-- Input for this task follows --

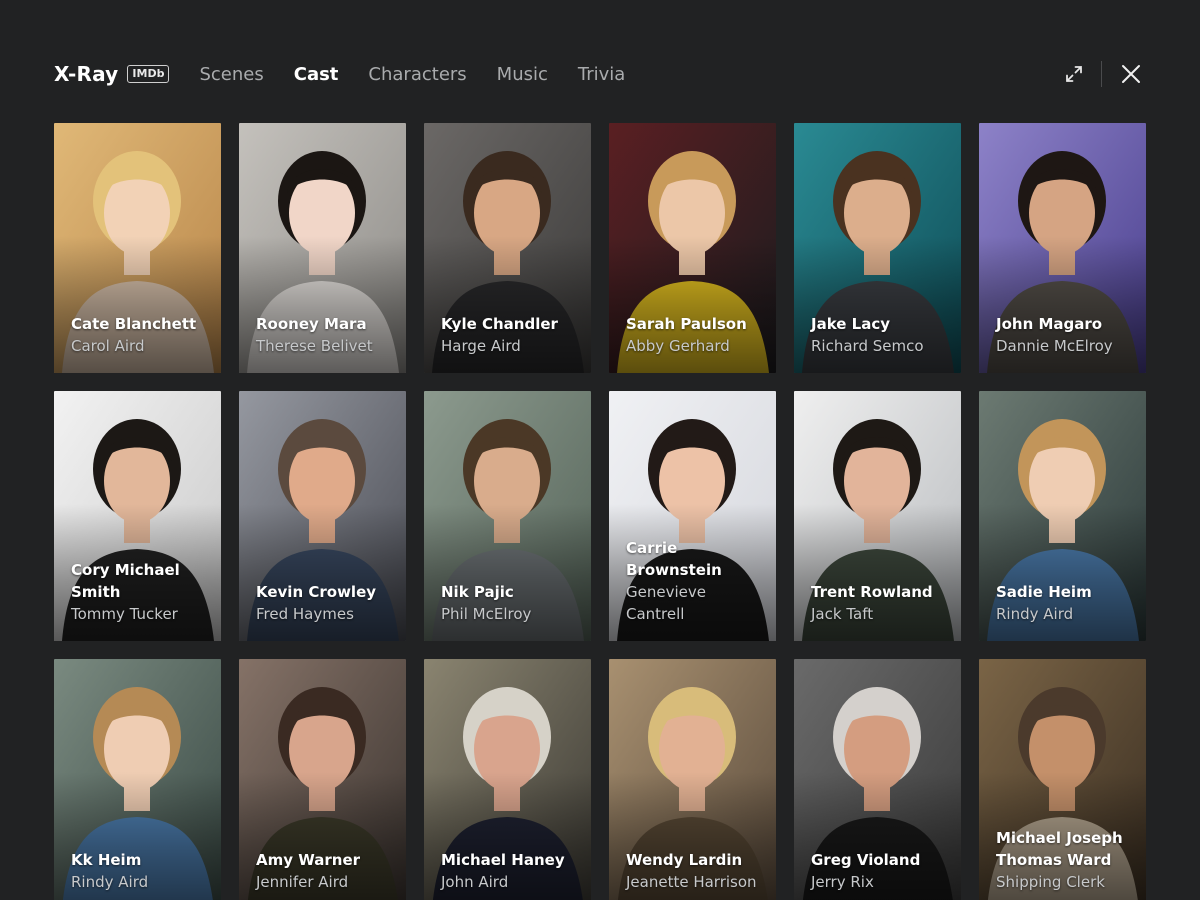 The height and width of the screenshot is (900, 1200). What do you see at coordinates (316, 74) in the screenshot?
I see `tab-cast: Cast` at bounding box center [316, 74].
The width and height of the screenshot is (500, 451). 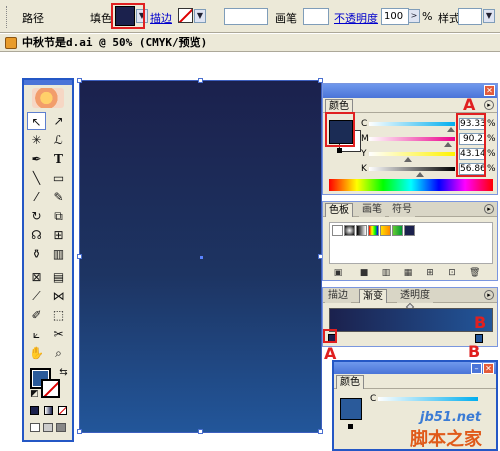 What do you see at coordinates (33, 18) in the screenshot?
I see `path-label: 路径` at bounding box center [33, 18].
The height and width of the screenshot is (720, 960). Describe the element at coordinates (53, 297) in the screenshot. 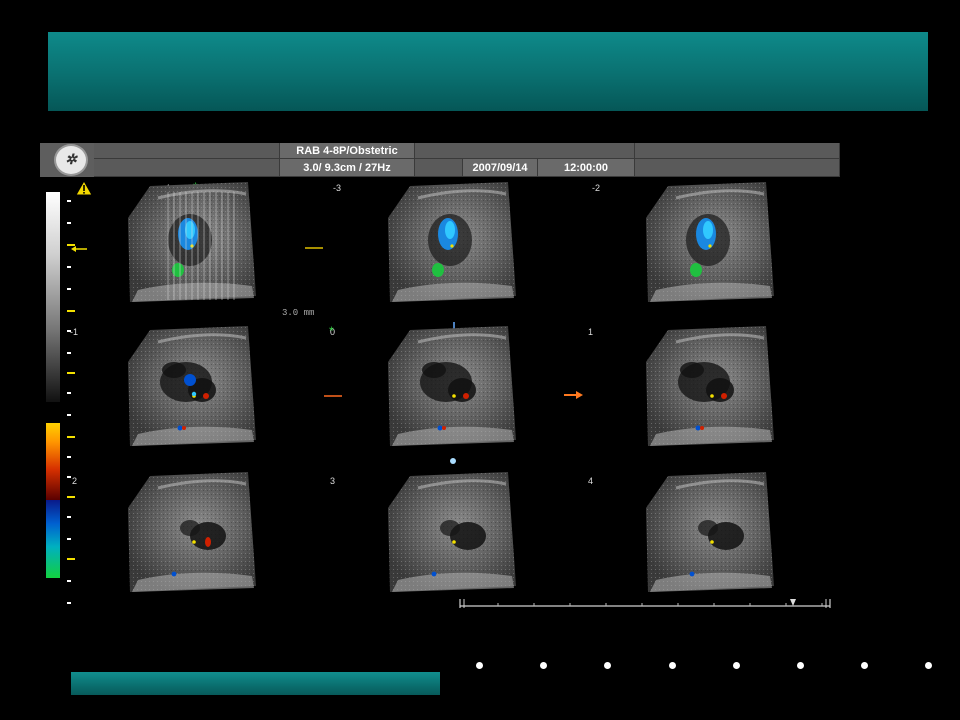

I see `grayscale-map-bar` at that location.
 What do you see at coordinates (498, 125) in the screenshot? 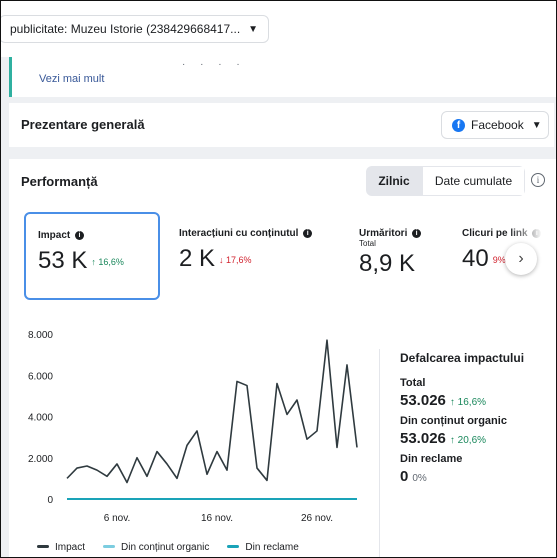
I see `platform-label: Facebook` at bounding box center [498, 125].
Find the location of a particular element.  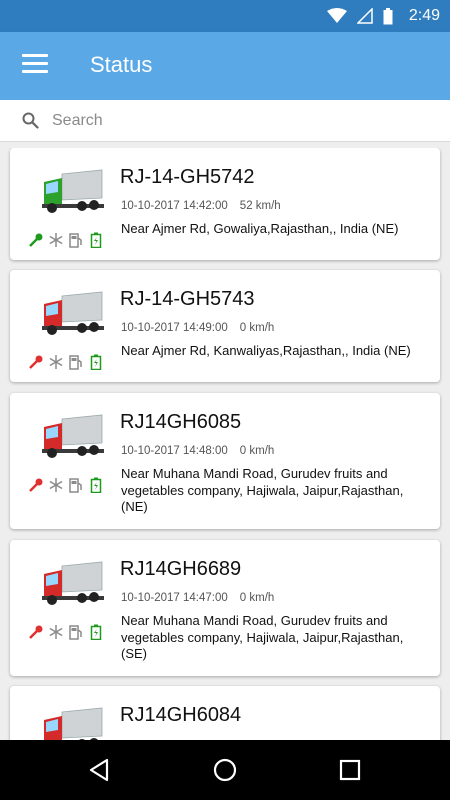

search-icon is located at coordinates (30, 120).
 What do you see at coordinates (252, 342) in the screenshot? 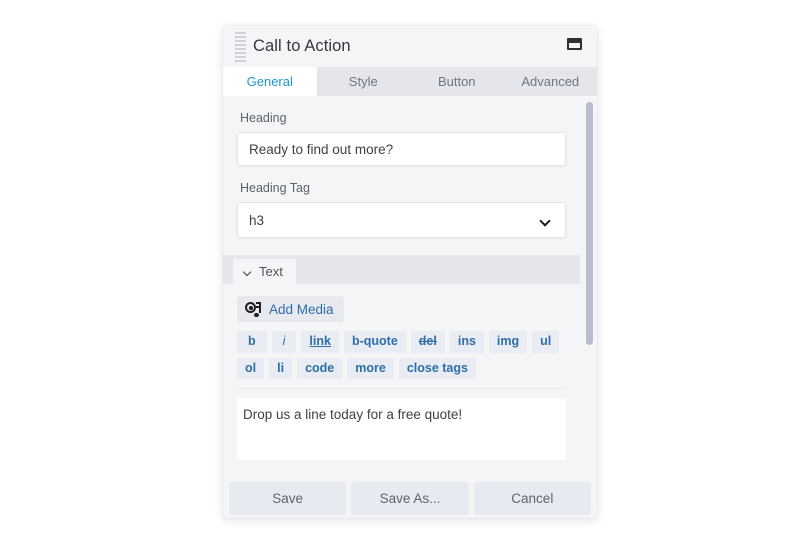
I see `quicktag-b: b` at bounding box center [252, 342].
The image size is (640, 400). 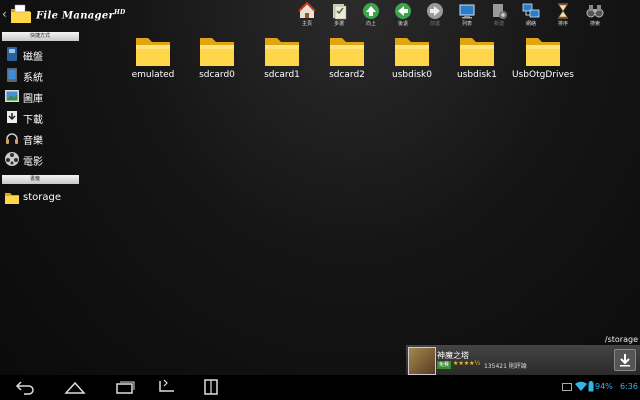 I want to click on shortcuts-header: 快捷方式, so click(x=40, y=36).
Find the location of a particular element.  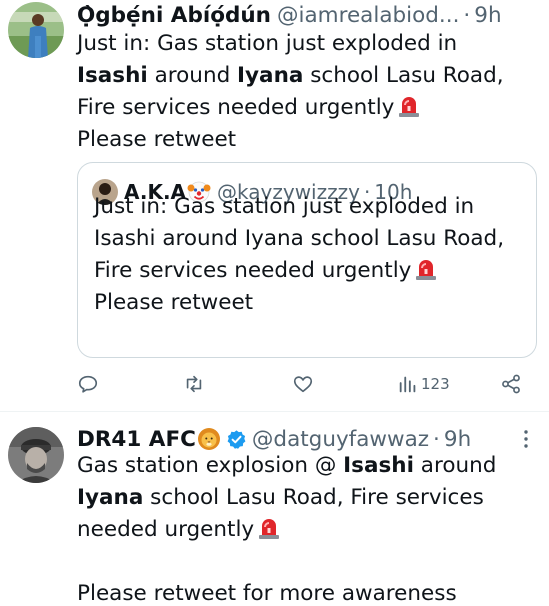

text-segment: Please retweet for more awareness is located at coordinates (267, 594).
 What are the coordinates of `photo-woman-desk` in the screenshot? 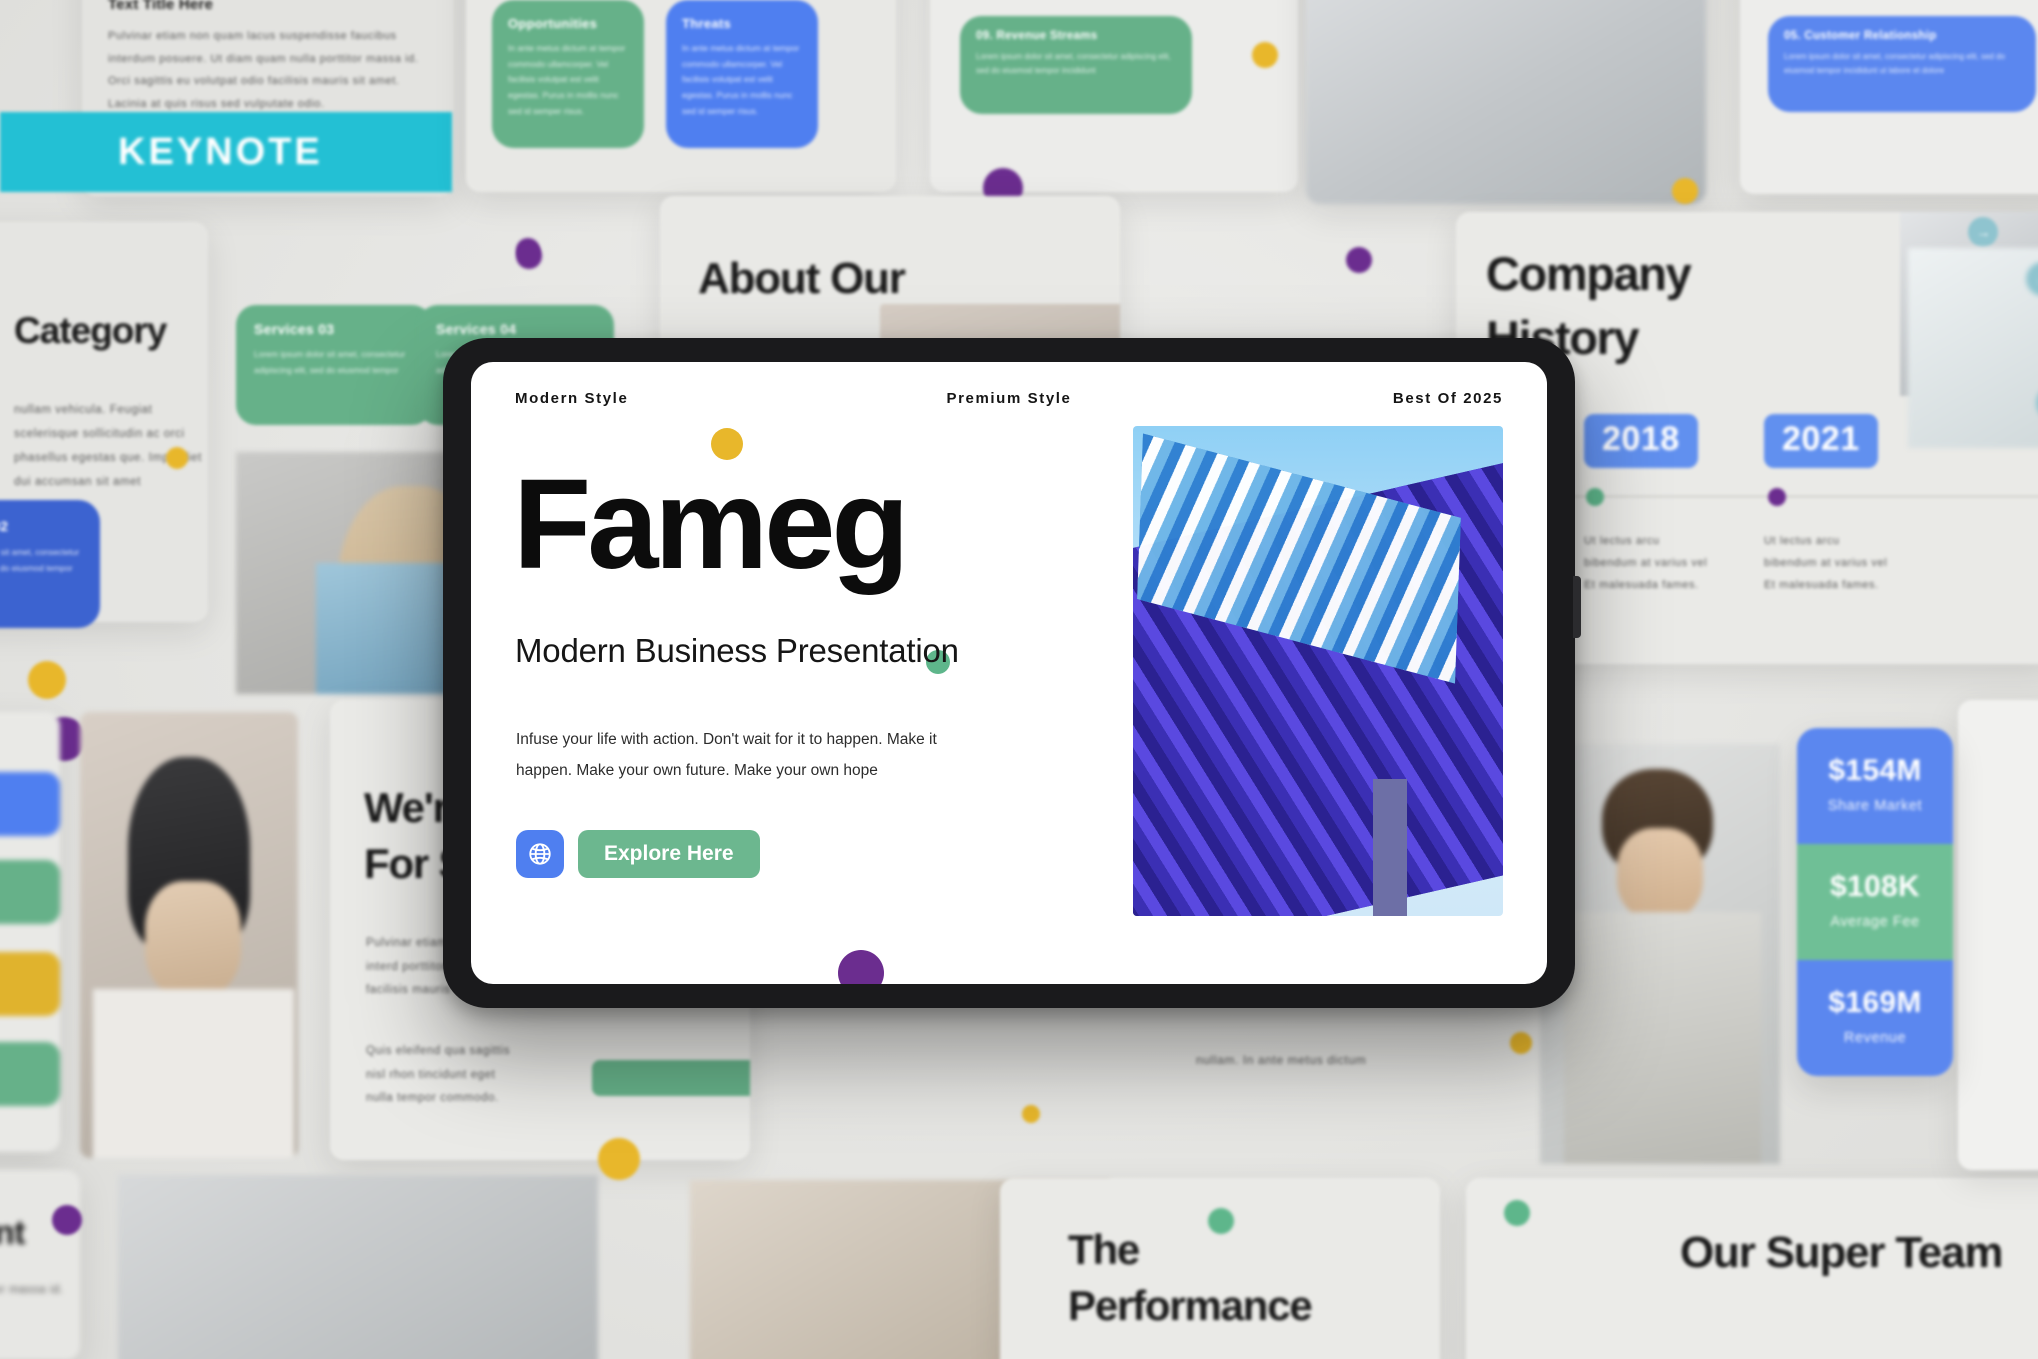 It's located at (189, 935).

-- Input for this task concluded --

- _Task instructions_: Reproduce the data word for word, from the line containing "What do you see at coordinates (498, 125)" through the line containing "search-icon is located", both lines included. Leave out the pictures.

- _Result for this task_:
 What do you see at coordinates (498, 125) in the screenshot? 
I see `platform-label: Facebook` at bounding box center [498, 125].
Find the location of a particular element.  

search-icon is located at coordinates (30, 120).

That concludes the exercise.